3.ウクライナ長距離ドローンの戦果

 大型~中型で低速の無人機は、防空兵器の攻撃で撃墜されやすい。

 だが、前述のウクライナの無人機は撃墜されることなく、モスクワ市街地、軍事工場、エネルギー施設への突入に成功するものもあり、大きな損害を与えている。

 攻撃成功の事例については以下のとおりである。

 A-22Foxbat改造型は2024年4月2日、国境から約1300キロ離れたタタールスタン共和国エラブガにある「シャヘド136型」ドローンの製造工場とタネコ(TANECO)石油精製施設を同時攻撃し、大きな被害を与えた。

 Sky Ranger Nynjaは2024年5月6日、両国の国境から1400キロ離れたバシコルトスタン共和国にある同国最大級の石油精製プラント、ガスプロム・ネフテクヒム・サラヴァトを攻撃し大きな被害を与えた。

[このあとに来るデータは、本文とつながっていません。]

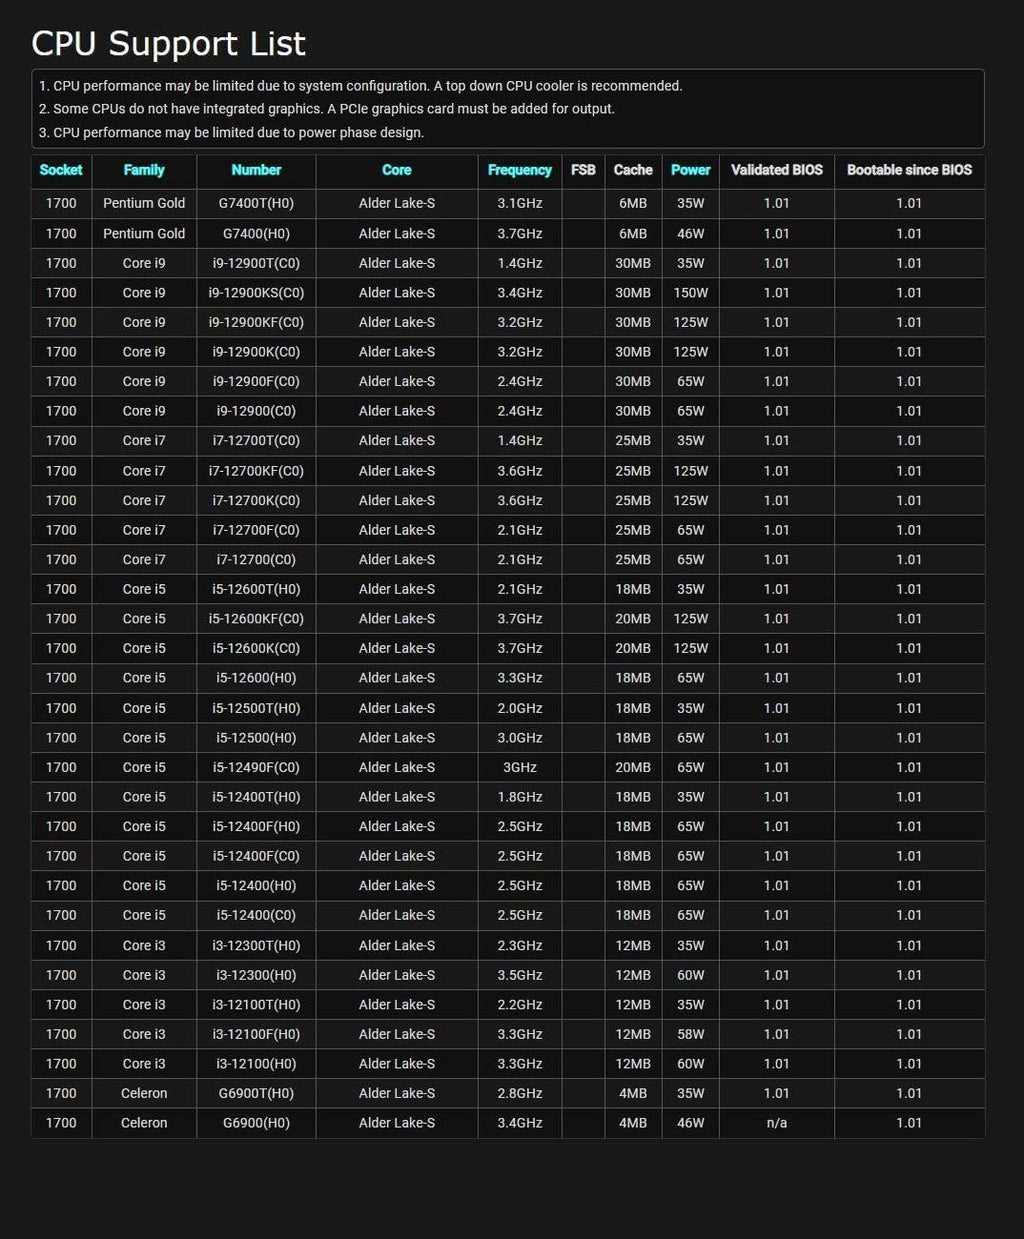Sort table by Core column
Image resolution: width=1024 pixels, height=1239 pixels.
[397, 170]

 これらの大型機は、ロシア製のシャヘド型無人機と比べると、大きさが約2倍もある。ということは、ウクライナ機の方が防空兵器から撃墜されやすい。

 だが、1300キロ飛行して、目標まで到達し爆破に成功している。

 中型機のUJ-26Beaverは、木々の高さほどの超低空を飛行し、モスクワやロシア国内の標的を攻撃した。撃墜されたものもあったが、市街地の建物には被害を与えた。

 小型機のBeaverはシャヘドとほぼ同じ全長であるが、形状から見てレーダーの反射が少ない。

 さらに、超低空を飛行することから、ロシアが長短距離の防空兵器を幾重にも配備している中を潜り抜け、攻撃に成功している。